*Task to carry out*.
Your answer must contain only the lines from the one containing "Given: Collapse the Voltages" through the end of the entries below, reproduced character for character.

━━ Records provided

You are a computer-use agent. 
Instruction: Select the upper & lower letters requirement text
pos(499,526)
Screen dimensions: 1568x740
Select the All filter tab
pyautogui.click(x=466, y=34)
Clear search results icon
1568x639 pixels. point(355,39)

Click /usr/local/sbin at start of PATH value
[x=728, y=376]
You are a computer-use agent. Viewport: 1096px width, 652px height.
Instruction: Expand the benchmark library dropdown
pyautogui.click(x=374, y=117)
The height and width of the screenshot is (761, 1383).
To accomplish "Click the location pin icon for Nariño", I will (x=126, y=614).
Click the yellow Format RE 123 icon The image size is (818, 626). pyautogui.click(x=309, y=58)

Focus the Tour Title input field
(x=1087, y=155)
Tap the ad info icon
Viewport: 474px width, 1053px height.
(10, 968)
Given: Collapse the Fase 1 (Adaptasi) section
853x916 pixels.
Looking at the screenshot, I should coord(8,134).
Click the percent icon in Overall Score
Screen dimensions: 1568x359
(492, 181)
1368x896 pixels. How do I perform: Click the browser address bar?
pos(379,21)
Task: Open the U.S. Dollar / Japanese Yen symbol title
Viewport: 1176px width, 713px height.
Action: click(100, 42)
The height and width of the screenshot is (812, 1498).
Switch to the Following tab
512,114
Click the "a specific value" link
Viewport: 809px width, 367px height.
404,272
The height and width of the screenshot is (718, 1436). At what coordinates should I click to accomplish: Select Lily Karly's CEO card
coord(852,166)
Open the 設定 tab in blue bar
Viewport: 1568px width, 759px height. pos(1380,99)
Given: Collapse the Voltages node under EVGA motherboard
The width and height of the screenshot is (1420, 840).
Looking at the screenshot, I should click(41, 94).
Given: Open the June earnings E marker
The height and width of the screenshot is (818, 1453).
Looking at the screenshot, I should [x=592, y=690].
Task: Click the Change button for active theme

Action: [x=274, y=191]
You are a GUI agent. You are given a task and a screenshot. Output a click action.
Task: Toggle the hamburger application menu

━━━━

*Task response*.
Given: Collapse the Voltages node under EVGA motherboard
The width and height of the screenshot is (1420, 840).
Looking at the screenshot, I should click(41, 94).
Given: Open the June earnings E marker
The height and width of the screenshot is (818, 1453).
Looking at the screenshot, I should [x=592, y=690].
Task: Click the Change button for active theme

Action: [x=274, y=191]
You are a GUI agent. You are given a task and a screenshot. Output a click action.
Task: Toggle the hamburger application menu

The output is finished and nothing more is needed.